Zurich, an insurance group, and Hannover Re, another reinsurer, left in April. It also left reinsurer Swiss Re earlier this week.

“As the Net-Zero insurance alliance disintegrates before our eyes, we have to ask why these massive corporations with their legions of lawyers didn’t view antitrust issues as a major hurdle when they founded the alliance. We have to wonder what If their abandonment of the alliance has more to do with fears of losing business in the US than a real legal risk.”

Two people who have been briefed on the insurers’ decisions to resign said they don’t think the initiative, which has looked at competition issues from the start, will lose a legal battle, but they fear it could cause a distraction. “This is a fight that insurance companies can save themselves,” said one.

European governments have also privately expressed concerns that NZIA insurers could cause the cost of energy to skyrocket if they collectively stop insuring fossil fuels, according to a person close to the leadership team at the Glasgow Financial Alliance for Net Zero.

For the sake of national security [reasons] “They worry about keeping the lights on,” the person said.

France’s Axa said Thursday that it will “continue its individual journey in the field of sustainability, as an insurer, investor and responsible company”.

Allianz said it remained “fully committed” to a parallel organization of asset holders.

The departure of reinsurer Scor was announced by its new chief executive officer at Thursday’s annual meeting, along with a raft of new climate pledges.

Japanese insurer Sumpo, which joined the alliance last June, said it would continue to pursue its climate goals “aggressively” outside of the group.

Insurers have come under increasing pressure from investors and activists in recent years to cut coverage of the most polluted sectors.

NZIA was one attempt to group insurers around the goal of reducing the carbon footprint of their underwriting, but critics highlight the lack of US members and the fact that banning coal insurance was not a condition of joining.

The challenges NZIA is facing illustrate the need for greater intervention by governments, argued Peter Boshard, coordinator of our Insurance for the Future group: “If insurers can no longer act collectively, that is a strong reason to regulate.”
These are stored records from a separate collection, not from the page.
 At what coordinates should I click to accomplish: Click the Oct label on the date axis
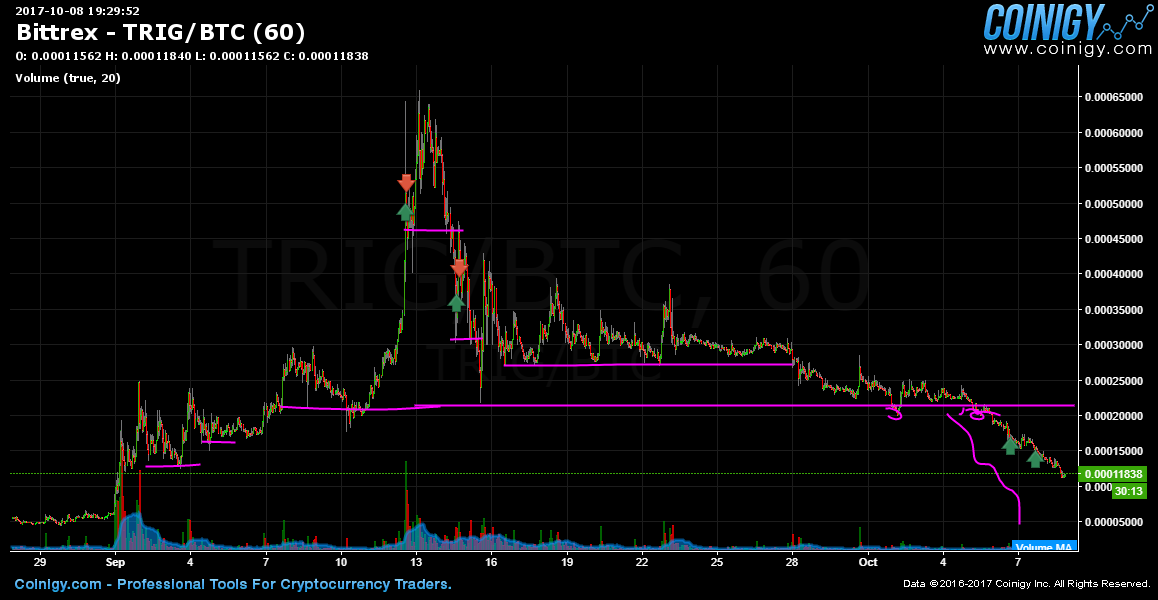(x=868, y=563)

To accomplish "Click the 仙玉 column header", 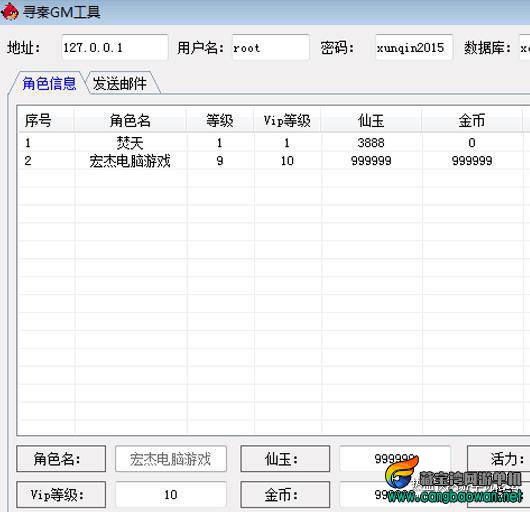I will tap(371, 121).
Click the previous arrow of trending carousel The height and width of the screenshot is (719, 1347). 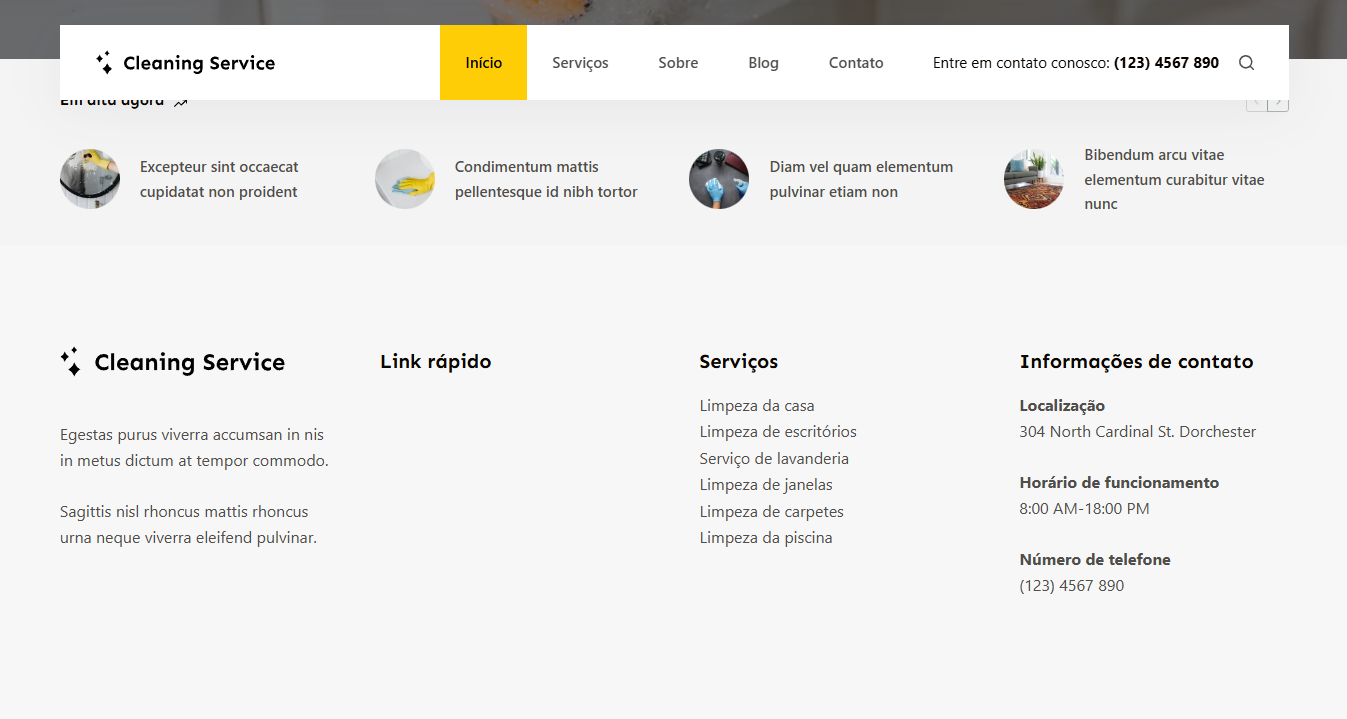tap(1256, 103)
Lloyd’s of London, the city’s specialist insurance market, which was the subject of another outcry by climate activists at their annual meeting on Thursday, said it remains a member of NZIA. It later added that it was reviewing the letter sent by US Attorneys General and noted that it was “for individual firms operating in the Lloyd’s market to make their own commercial and strategic decisions”.

The UN Environment Program Funding Initiative, which is holding the NZIA meeting, did not immediately respond to a request for comment on the recent departures, but previously indicated it was a “voluntary initiative”.